### What is being asked
The pictures are to be left out, and all remaining data is to be transcribed exactly as it appears.

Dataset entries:

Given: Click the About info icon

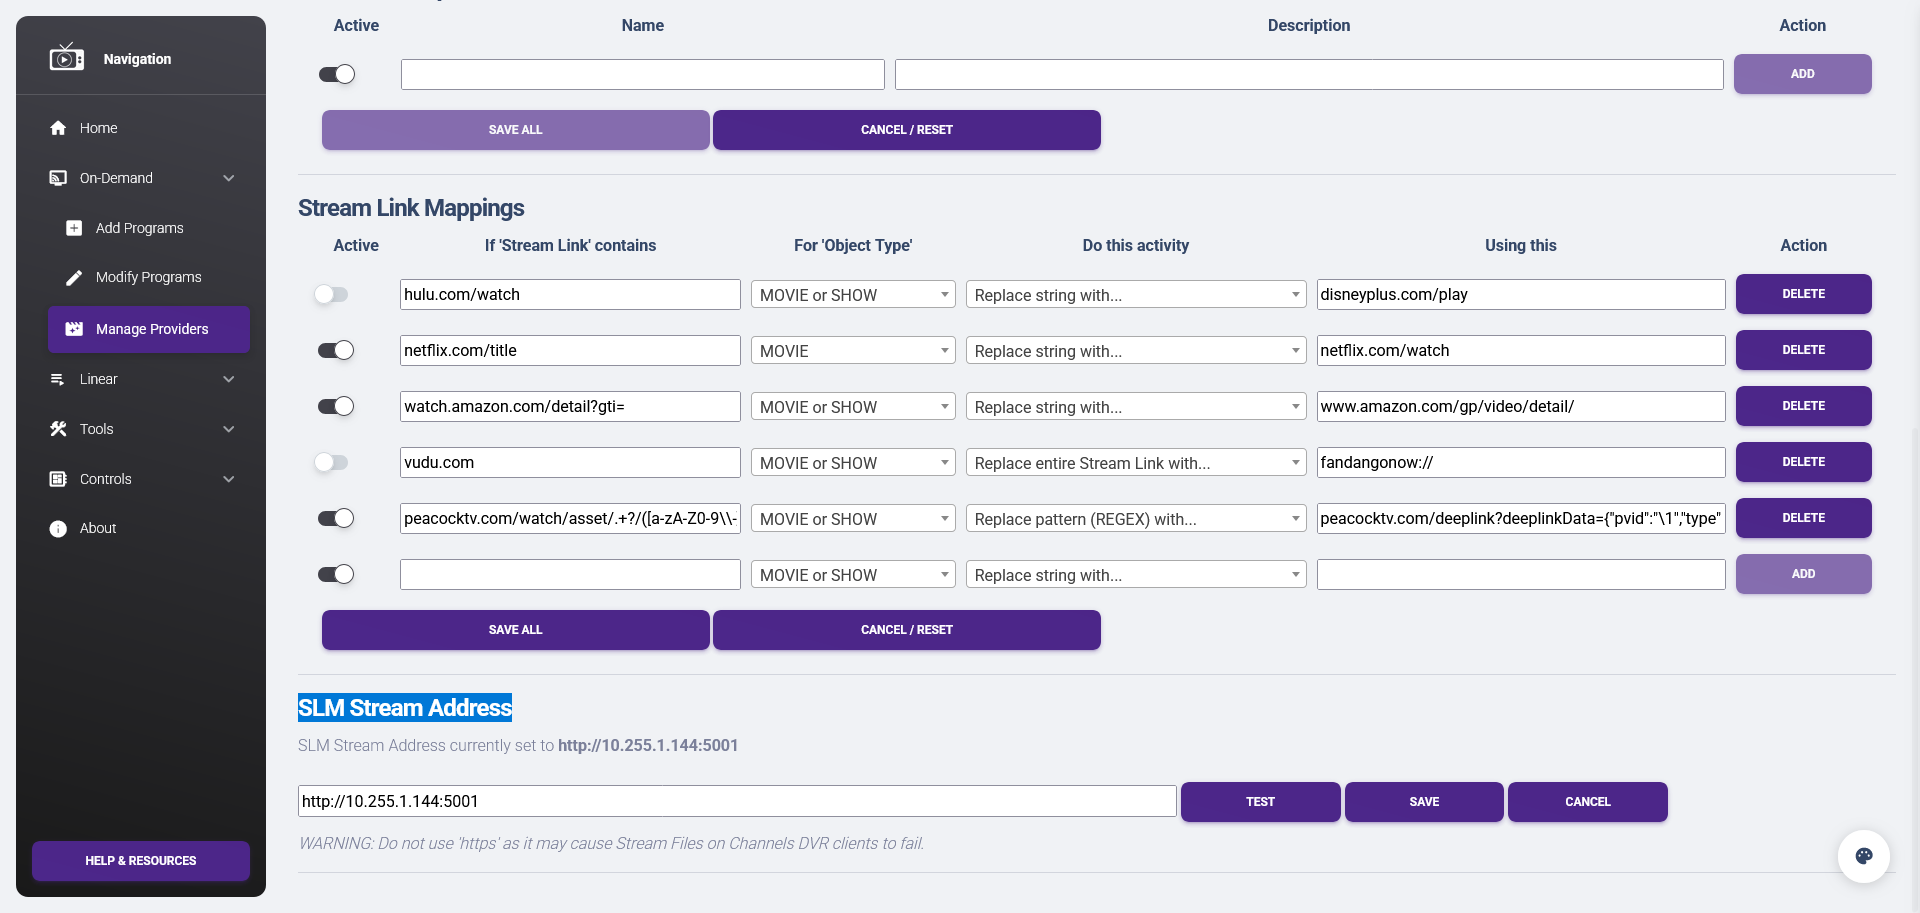Looking at the screenshot, I should (58, 528).
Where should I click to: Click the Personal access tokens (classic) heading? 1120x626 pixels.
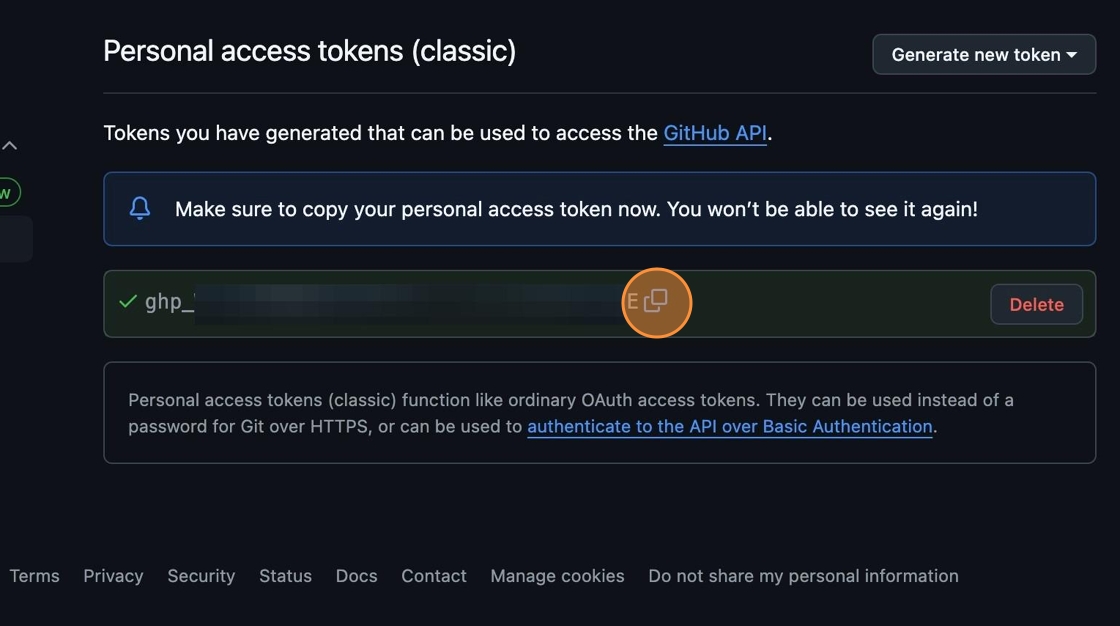pyautogui.click(x=310, y=51)
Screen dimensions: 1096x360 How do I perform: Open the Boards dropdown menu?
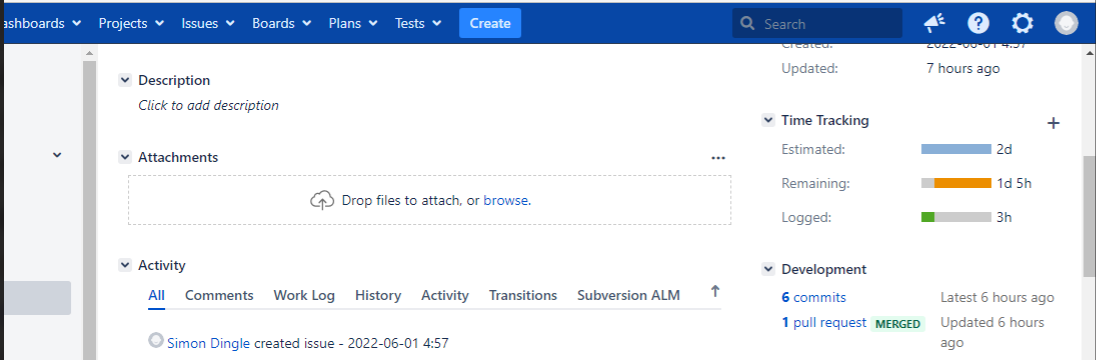280,24
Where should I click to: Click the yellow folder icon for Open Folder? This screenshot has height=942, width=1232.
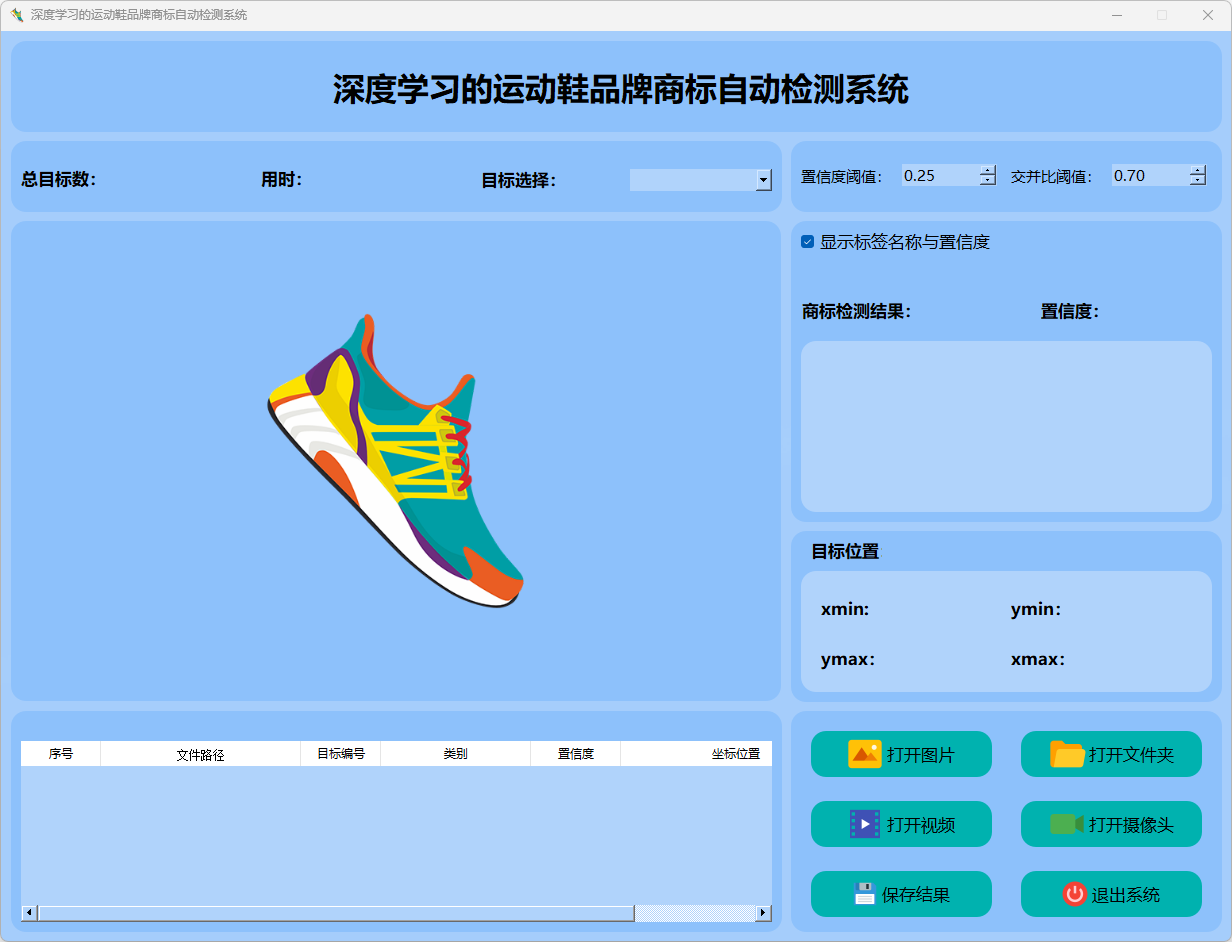pyautogui.click(x=1067, y=754)
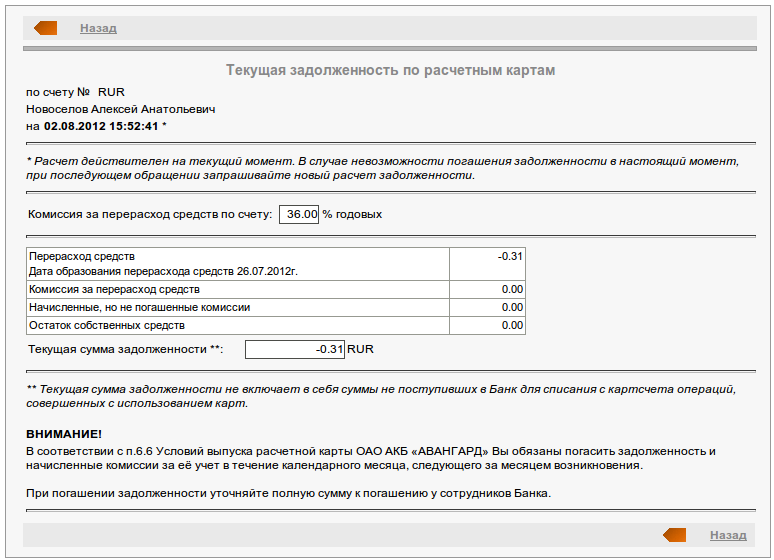Click the 0.00 value for own funds balance
The width and height of the screenshot is (774, 560).
click(512, 325)
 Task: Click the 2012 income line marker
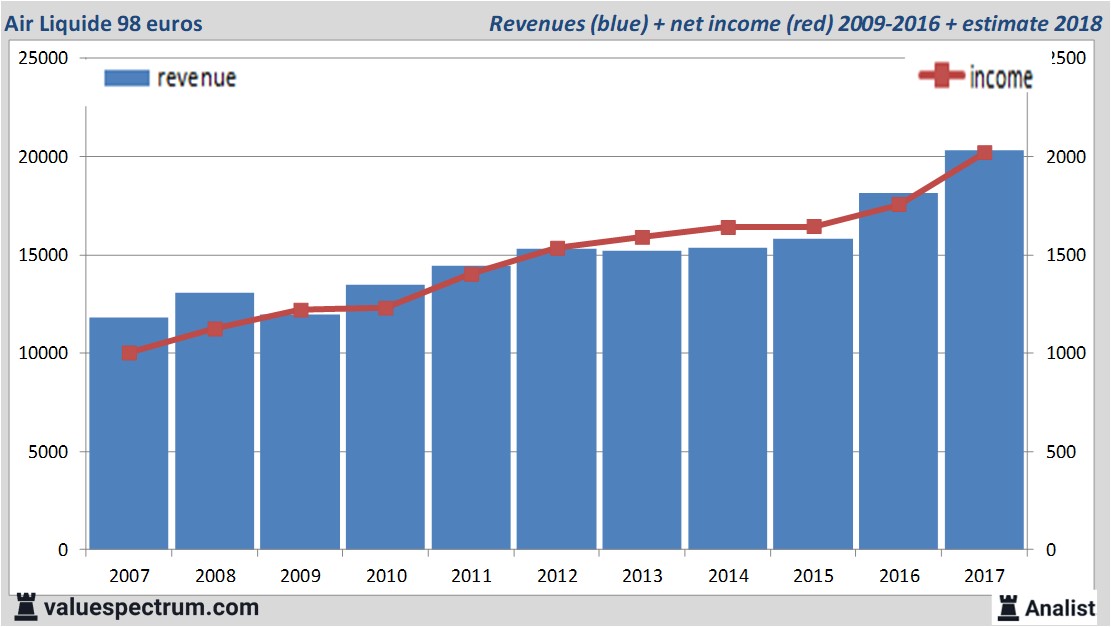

### Result of the exercise
Given: Click the About info icon

Looking at the screenshot, I should (58, 528).
Where should I click to: Click the Personal access tokens (classic) heading? 1120x626 pixels.
pyautogui.click(x=310, y=51)
Screen dimensions: 1096x360 How do I perform: Open the Boards dropdown menu?
280,24
Where should I click to: Click the yellow folder icon for Open Folder? This screenshot has height=942, width=1232.
pyautogui.click(x=1067, y=754)
Click the 0.00 value for own funds balance
The width and height of the screenshot is (774, 560).
click(512, 325)
 Task: Click the 2012 income line marker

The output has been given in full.